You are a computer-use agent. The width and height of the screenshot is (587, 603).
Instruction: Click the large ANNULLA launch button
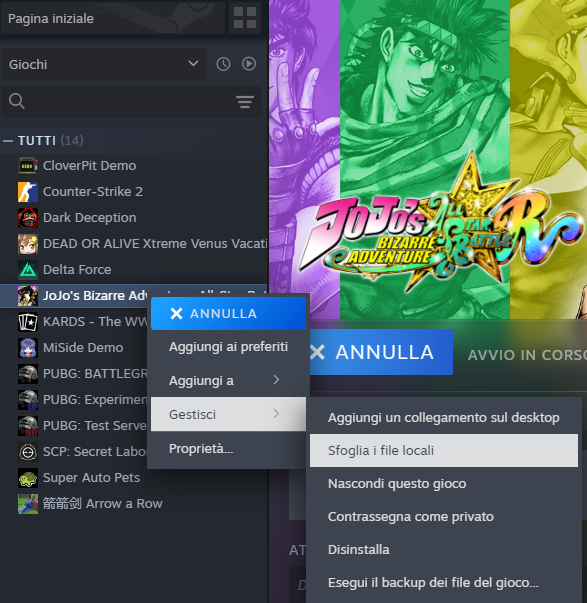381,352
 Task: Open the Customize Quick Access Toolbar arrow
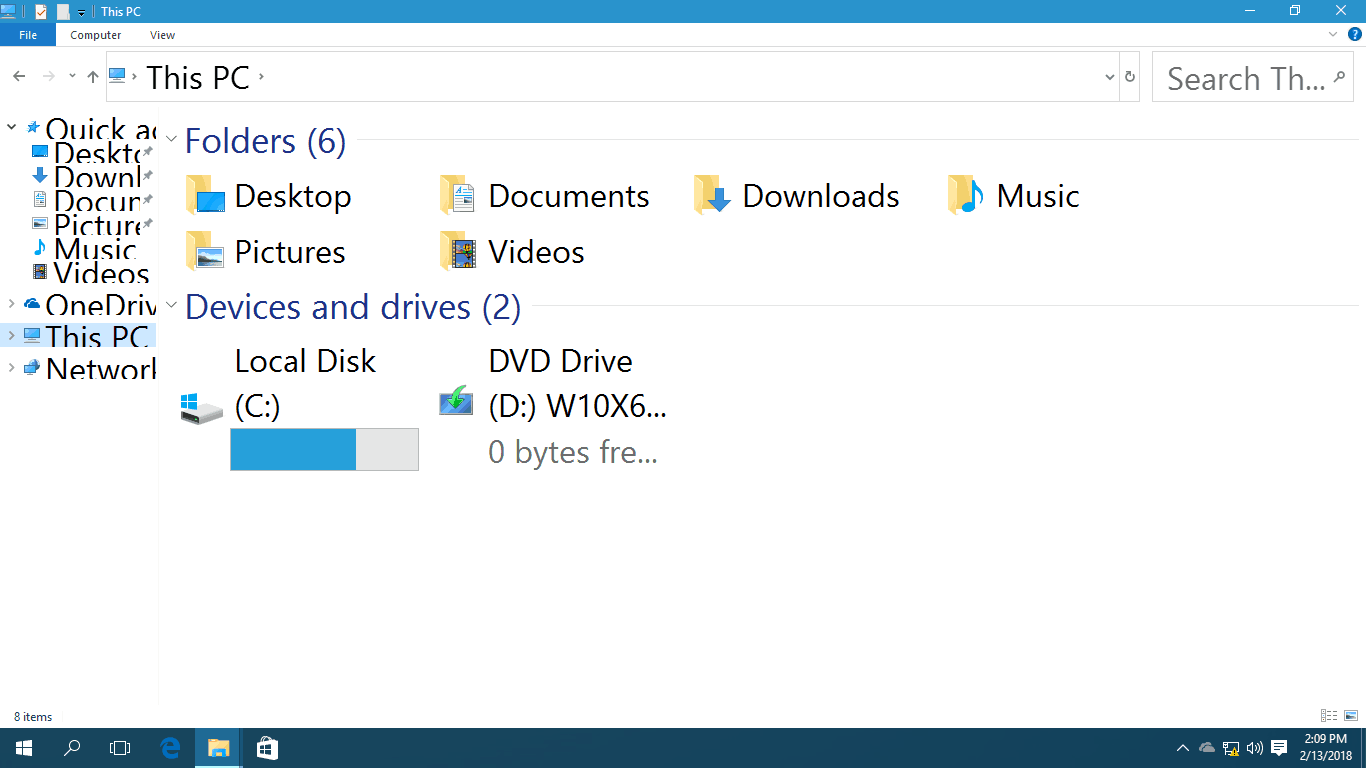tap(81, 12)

····················

SHORT EXERCISE
Can you write out all of these entries again with "button" swapped for "icon", keeping everything else the same and leaving out the pictures?

RIGHT ANSWER
You are a computer-use agent. The width and height of the screenshot is (587, 603).
Instruction: Click the large ANNULLA launch icon
381,352
 Task: Open the Customize Quick Access Toolbar arrow
tap(81, 12)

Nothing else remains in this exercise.